Let's re-create aforementioned table in python. We use `pandas` library - a library that manages **PAN**el **DA**ta **S**ets - to do so. Note that we have already imported it in the beginning of this notebook.

In [5]:
#re-create a hypothetical dataset
data = {'height': [4.6, 5.3, 5.6, 6.3, 6.9, 7.5, 8.3, 8.6],
'width': [7.0, 6.2, 7.3, 6.0, 9.4, 8.2, 8.9, 8.0],
'fruit': ["Mandarin","Mandarin","Mandarin","Mandarin","Apple","Apple","Apple","Apple"]
}

#transform dataset into a DataFrame df using pandas library
df = pd.DataFrame(data)

#print the output
df

Unnamed: 0,height,width,fruit
0,4.6,7.0,Mandarin
1,5.3,6.2,Mandarin
2,5.6,7.3,Mandarin
3,6.3,6.0,Mandarin
4,6.9,9.4,Apple
5,7.5,8.2,Apple
6,8.3,8.9,Apple
7,8.6,8.0,Apple


In [17]:
# Plot dataset
fig = px.scatter(df, x="width", y="height", color="fruit", color_continuous_scale='Bluered_r')
fig.update_traces(marker_size=8)
fig.show()

### 2.2. Defining Variables

In [15]:
# To implement SVM we need to transform target value to -1 and 1 values.
df['target'] = df['fruit'].apply(conv_target)

# Print the result
df

Unnamed: 0,height,width,fruit,target
0,4.6,7.0,Mandarin,1
1,5.3,6.2,Mandarin,1
2,5.6,7.3,Mandarin,1
3,6.3,6.0,Mandarin,1
4,6.9,9.4,Apple,-1
5,7.5,8.2,Apple,-1
6,8.3,8.9,Apple,-1
7,8.6,8.0,Apple,-1


In [16]:
# Also we split our dataset into target and independent variables
X, y = df[['height', 'width']].values, df['target'].values

## 3. Plotting Random Hyperplane

Now we are going to see how random line splits dataset into two parts. Let's plot random line:

$$ y = - 2x + 19 $$

Or in terms of vector calculus:

$$ (x, y)^T (1, -2) - 19 = 0 $$

$$ w = (1, -2), b = -19 $$

In [9]:
# Defining line
def init_line(a: float, b: float, x: float) -> float:
    return  a * x + b

In [10]:
fig = px.scatter(df, x="width", y="height", color="fruit", color_continuous_scale='Bluered_r')
fig.update_traces(marker_size=8)

x_0 = min(df.width.values)
x_1 = max(df.width.values)

fig.add_shape(type="line",
              x0=x_0, 
              y0=init_line(-2, 19, x_0), 
              x1=x_1, 
              y1=init_line(-2, 19, x_1))
fig.show()

This line not only doesn't split our dataset properly, it also doesn't satisfy properties of SVM hyperplane.

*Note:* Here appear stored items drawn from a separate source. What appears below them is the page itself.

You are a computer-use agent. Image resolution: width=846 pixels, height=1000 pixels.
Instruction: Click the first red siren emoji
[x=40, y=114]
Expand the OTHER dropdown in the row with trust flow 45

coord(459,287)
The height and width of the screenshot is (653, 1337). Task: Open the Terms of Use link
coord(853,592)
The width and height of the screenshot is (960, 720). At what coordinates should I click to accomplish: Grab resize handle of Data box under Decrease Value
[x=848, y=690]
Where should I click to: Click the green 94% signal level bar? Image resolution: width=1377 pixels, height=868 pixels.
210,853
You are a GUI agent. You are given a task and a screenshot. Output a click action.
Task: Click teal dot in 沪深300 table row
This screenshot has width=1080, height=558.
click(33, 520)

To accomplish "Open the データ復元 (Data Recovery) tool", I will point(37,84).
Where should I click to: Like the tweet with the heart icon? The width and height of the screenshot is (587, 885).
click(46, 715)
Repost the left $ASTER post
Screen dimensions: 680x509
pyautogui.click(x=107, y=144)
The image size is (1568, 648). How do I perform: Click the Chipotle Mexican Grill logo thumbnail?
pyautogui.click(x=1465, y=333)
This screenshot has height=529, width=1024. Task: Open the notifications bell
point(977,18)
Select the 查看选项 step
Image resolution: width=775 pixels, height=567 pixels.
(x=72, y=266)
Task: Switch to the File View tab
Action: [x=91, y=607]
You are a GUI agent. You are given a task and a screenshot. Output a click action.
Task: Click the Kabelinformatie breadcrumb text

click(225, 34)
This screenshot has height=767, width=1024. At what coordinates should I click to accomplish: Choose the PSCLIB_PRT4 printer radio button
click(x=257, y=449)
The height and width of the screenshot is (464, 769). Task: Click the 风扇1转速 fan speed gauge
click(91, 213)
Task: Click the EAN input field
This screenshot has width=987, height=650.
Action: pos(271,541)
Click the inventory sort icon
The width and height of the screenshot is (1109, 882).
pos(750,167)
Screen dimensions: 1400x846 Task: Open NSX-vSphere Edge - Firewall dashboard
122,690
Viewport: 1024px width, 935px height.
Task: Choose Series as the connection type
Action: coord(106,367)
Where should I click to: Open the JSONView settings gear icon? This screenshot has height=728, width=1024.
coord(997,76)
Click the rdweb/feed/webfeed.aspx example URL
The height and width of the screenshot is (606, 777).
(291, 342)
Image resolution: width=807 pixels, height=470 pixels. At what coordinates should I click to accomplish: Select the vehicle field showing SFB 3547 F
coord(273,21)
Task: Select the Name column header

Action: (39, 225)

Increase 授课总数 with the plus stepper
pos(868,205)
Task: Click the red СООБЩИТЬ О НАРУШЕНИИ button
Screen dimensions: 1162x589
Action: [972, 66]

Even if we will plot line that properly divides our dataset, there are infinitely many variants.

In [18]:
fig = px.scatter(df, x="width", y="height", color="fruit", color_continuous_scale='Bluered_r')
fig.update_traces(marker_size=8)

x_0 = min(df.width.values)
x_1 = max(df.width.values)



fig.add_shape(type="line",
              x0=x_0, 
              y0=init_line(-3, 30, x_0), 
              x1=x_1, 
              y1=init_line(-3, 30, x_1))

fig.add_shape(type="line",
              x0=x_0, 
              y0=init_line(-1.8, 21, x_0), 
              x1=x_1, 
              y1=init_line(-1.8, 21, x_1))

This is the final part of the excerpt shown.